*** Opening of SUPPLIED MATERIAL ***
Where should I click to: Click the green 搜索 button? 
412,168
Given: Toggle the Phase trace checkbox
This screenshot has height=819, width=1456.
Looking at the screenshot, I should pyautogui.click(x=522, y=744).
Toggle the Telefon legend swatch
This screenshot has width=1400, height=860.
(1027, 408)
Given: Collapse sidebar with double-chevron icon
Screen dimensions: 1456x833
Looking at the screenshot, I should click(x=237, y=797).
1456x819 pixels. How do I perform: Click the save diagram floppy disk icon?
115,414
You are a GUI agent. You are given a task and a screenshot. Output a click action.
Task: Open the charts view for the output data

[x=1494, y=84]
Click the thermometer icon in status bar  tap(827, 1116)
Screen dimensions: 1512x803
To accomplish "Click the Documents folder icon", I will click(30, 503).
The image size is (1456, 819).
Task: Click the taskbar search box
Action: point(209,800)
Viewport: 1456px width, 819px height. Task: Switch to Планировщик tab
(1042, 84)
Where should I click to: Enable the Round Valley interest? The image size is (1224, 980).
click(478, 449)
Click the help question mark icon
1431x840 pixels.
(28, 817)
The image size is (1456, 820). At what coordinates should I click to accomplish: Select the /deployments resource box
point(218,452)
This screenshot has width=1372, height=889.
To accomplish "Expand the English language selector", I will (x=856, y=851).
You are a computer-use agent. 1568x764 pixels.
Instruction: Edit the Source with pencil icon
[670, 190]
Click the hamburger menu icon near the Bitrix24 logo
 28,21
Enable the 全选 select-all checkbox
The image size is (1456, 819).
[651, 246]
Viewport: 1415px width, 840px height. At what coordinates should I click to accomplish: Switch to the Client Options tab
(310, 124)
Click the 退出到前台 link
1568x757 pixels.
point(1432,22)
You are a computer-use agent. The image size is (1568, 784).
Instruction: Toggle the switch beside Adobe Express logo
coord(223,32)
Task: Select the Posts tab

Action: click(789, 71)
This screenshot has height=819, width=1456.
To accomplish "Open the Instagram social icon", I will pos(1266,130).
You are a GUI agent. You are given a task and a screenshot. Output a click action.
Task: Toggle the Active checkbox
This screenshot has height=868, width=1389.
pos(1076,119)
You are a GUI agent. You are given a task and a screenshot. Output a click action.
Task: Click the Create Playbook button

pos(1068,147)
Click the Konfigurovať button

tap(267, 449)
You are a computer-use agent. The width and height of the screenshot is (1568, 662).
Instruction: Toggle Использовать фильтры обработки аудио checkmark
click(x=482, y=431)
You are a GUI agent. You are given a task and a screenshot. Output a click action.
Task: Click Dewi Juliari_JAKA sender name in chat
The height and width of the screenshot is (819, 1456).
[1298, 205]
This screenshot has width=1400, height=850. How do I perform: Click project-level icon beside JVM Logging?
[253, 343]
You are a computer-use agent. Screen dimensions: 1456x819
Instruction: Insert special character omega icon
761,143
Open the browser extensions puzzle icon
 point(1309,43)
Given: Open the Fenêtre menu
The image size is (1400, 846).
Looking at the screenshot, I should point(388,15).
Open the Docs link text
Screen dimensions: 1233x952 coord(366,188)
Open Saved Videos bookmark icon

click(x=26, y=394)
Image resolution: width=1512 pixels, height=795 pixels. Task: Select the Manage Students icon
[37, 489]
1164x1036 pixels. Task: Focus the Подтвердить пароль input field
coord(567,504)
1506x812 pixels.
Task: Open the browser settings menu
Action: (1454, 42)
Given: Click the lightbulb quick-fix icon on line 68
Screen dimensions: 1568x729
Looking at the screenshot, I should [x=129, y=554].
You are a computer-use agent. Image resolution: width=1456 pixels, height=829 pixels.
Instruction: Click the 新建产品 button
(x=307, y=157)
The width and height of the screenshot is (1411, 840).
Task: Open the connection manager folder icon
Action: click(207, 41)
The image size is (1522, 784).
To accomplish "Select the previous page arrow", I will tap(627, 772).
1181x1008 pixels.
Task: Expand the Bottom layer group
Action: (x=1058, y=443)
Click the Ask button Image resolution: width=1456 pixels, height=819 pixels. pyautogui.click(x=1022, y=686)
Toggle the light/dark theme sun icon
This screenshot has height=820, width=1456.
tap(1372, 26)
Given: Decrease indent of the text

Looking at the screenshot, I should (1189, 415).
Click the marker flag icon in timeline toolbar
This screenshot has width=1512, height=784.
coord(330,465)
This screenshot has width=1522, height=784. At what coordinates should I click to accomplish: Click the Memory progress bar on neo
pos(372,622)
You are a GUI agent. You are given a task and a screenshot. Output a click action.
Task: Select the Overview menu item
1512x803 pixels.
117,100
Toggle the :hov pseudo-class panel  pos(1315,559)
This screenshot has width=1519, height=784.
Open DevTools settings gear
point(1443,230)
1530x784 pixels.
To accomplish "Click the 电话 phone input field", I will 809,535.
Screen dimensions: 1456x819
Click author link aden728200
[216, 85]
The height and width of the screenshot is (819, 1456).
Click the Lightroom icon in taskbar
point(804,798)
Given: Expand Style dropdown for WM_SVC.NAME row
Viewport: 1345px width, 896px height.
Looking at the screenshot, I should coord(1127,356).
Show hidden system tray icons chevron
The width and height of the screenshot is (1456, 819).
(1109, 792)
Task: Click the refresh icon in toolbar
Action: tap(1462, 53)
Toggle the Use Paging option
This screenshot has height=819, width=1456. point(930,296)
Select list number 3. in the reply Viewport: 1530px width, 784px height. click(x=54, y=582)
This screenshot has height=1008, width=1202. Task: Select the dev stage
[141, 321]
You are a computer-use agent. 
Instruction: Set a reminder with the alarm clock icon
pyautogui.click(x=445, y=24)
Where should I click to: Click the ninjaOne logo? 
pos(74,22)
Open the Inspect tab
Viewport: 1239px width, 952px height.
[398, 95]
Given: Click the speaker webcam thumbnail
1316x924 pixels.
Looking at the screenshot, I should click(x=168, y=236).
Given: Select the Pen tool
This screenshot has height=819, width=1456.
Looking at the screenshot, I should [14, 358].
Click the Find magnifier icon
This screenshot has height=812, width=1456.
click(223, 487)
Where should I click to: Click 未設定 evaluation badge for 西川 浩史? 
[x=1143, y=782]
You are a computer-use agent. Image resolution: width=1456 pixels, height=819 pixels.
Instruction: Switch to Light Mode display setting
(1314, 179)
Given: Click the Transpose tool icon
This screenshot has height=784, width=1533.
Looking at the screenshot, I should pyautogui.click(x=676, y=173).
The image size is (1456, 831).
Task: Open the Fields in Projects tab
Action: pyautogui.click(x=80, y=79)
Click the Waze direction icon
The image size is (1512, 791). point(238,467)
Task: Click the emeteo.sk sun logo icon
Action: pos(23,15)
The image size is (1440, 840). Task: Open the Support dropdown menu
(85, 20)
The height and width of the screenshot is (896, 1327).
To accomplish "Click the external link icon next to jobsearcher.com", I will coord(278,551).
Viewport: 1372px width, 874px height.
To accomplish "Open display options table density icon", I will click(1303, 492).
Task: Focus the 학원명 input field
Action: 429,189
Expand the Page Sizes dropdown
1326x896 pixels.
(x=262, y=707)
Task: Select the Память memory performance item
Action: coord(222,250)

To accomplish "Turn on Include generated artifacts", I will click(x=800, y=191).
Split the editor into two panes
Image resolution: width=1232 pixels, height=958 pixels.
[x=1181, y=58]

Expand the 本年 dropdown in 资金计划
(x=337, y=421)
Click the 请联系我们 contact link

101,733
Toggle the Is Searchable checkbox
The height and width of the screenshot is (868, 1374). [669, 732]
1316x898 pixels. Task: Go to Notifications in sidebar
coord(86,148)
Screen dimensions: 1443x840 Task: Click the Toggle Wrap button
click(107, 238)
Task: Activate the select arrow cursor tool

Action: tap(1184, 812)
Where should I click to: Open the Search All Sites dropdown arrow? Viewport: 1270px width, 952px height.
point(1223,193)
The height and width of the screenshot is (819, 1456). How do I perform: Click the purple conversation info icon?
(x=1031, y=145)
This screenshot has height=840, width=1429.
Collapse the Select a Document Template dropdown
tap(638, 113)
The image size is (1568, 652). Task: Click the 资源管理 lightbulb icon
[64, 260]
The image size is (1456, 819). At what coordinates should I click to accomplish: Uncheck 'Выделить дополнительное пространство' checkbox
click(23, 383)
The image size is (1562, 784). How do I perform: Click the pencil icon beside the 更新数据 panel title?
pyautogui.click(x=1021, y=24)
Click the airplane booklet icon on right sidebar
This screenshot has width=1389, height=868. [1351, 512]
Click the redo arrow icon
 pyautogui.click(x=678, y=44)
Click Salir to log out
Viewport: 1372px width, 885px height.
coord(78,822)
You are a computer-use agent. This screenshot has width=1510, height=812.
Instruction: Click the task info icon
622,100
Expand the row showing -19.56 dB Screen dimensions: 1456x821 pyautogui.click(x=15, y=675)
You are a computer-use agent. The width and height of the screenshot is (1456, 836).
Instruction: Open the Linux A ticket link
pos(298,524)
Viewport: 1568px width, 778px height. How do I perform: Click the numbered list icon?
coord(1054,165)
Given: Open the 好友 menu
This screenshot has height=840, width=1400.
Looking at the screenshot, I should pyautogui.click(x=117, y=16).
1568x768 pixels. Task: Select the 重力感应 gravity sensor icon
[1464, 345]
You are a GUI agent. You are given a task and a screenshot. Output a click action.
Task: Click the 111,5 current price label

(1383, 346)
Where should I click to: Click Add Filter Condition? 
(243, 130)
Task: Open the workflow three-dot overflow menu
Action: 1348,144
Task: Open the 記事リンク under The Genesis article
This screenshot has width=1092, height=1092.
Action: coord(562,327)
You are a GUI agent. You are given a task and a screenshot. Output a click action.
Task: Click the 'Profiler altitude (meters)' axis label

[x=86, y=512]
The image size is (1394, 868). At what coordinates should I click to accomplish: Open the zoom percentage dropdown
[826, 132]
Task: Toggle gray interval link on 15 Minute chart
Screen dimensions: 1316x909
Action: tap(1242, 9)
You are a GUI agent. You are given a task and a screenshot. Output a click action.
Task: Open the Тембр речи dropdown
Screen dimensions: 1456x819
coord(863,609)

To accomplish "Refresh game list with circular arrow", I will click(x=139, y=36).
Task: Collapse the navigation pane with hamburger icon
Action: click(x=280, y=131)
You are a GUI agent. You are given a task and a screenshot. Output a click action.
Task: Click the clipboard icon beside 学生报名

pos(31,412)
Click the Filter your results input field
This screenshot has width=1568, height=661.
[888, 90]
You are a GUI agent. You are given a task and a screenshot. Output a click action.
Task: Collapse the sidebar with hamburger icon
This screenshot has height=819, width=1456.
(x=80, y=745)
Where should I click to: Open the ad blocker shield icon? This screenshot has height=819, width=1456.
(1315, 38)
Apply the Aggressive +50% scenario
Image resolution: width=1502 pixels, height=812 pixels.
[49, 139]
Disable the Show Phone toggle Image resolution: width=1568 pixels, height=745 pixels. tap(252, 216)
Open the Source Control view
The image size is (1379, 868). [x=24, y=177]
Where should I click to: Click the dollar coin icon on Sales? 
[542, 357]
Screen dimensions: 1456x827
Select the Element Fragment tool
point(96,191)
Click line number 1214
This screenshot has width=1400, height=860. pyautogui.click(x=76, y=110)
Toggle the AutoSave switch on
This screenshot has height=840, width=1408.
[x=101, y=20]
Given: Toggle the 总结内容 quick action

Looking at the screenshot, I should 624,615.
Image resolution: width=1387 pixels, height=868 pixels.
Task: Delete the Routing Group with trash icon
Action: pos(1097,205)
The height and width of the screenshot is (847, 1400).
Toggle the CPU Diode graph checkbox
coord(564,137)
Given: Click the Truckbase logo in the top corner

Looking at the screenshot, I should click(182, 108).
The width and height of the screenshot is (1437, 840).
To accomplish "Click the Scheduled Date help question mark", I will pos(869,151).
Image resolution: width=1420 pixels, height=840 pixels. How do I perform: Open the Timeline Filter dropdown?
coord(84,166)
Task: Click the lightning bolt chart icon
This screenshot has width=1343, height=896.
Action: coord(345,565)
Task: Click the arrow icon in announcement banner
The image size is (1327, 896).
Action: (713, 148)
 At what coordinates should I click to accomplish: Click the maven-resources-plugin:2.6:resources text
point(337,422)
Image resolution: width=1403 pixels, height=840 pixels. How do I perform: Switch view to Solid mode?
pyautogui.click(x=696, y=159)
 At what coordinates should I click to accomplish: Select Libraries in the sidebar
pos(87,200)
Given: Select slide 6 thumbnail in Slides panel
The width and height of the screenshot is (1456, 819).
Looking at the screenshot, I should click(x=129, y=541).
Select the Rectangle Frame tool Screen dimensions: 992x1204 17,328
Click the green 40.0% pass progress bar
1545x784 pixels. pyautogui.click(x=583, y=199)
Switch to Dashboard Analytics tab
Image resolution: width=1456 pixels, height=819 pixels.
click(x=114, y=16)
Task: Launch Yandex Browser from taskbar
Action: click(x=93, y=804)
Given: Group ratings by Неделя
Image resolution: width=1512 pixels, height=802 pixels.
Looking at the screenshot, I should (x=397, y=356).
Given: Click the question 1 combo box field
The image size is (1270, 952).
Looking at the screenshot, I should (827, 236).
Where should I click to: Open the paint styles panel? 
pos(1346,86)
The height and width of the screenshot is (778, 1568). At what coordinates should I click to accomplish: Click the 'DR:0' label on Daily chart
*** Close of SUPPLIED MATERIAL ***
* **REQUIRED ACTION**:
Your answer should hold every line of the entries that contains the string "thumbnail".

* **RESULT OF THIS TASK**:
Given: Click the speaker webcam thumbnail
Given: Select slide 6 thumbnail in Slides panel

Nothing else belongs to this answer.